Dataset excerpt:
........
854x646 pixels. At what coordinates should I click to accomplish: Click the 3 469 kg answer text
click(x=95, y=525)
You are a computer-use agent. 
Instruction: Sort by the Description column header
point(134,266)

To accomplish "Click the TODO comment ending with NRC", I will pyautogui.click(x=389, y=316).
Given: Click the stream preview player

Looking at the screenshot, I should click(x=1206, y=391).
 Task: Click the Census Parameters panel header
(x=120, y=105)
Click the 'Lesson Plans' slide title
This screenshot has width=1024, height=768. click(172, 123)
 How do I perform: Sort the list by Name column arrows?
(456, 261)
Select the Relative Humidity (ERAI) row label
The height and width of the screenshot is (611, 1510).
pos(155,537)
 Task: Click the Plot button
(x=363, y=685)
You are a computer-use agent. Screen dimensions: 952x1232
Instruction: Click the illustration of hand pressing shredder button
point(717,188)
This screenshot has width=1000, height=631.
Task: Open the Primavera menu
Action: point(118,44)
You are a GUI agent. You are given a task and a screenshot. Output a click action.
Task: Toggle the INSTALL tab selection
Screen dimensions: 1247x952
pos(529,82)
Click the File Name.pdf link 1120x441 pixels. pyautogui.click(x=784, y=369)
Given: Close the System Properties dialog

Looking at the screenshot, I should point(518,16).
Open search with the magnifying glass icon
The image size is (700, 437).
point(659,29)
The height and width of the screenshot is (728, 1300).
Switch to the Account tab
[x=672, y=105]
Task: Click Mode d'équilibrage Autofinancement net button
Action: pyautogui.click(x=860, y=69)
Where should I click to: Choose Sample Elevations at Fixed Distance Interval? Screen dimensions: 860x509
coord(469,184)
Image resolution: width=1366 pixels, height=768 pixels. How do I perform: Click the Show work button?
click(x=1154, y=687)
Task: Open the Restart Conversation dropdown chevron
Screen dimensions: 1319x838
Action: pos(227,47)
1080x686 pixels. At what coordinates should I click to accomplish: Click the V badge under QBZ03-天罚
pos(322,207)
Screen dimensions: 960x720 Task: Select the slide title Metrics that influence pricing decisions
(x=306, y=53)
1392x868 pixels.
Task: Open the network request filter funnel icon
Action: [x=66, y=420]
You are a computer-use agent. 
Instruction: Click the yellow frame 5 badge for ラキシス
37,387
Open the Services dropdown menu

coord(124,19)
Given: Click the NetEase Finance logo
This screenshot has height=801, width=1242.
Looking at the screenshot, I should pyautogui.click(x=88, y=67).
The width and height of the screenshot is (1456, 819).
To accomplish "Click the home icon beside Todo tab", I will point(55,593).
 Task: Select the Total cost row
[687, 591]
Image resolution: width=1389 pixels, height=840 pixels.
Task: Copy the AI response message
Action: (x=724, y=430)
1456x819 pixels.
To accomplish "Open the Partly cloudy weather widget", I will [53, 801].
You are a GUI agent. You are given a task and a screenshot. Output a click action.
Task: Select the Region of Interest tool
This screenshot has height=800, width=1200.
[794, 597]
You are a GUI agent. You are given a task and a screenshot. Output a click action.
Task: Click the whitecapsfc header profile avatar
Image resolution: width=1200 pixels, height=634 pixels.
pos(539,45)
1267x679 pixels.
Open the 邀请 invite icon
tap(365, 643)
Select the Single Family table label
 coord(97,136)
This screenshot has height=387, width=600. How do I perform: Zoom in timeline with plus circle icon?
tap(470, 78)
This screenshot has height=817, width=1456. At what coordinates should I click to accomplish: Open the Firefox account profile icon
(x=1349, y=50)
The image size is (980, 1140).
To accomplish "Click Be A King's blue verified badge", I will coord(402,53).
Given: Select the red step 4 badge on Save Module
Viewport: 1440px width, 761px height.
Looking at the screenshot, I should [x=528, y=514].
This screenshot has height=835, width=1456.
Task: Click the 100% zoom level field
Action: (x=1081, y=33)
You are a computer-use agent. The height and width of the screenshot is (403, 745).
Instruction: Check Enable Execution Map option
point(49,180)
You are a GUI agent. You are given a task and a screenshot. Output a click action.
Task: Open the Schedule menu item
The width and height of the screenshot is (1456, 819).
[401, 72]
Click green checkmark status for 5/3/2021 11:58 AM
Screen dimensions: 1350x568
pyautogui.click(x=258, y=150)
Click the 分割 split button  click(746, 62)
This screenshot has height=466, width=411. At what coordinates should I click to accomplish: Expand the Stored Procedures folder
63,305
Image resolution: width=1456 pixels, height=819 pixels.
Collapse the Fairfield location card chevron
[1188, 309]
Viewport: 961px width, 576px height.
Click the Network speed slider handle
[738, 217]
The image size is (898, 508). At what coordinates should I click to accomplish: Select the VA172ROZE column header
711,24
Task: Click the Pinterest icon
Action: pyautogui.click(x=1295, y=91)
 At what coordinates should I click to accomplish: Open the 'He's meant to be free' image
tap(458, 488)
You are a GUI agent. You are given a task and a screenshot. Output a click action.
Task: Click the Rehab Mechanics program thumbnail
........
Copy the records from the start through the line containing "Looking at the screenshot, I should click(x=1206, y=391).", swapping "Description" for "Summary" and keeping everything else the same.

854x646 pixels. At what coordinates should I click to accomplish: Click the 3 469 kg answer text
click(x=95, y=525)
You are a computer-use agent. 
Instruction: Sort by the Summary column header
point(134,266)

To accomplish "Click the TODO comment ending with NRC", I will pyautogui.click(x=389, y=316).
Given: Click the stream preview player

Looking at the screenshot, I should click(x=1206, y=391).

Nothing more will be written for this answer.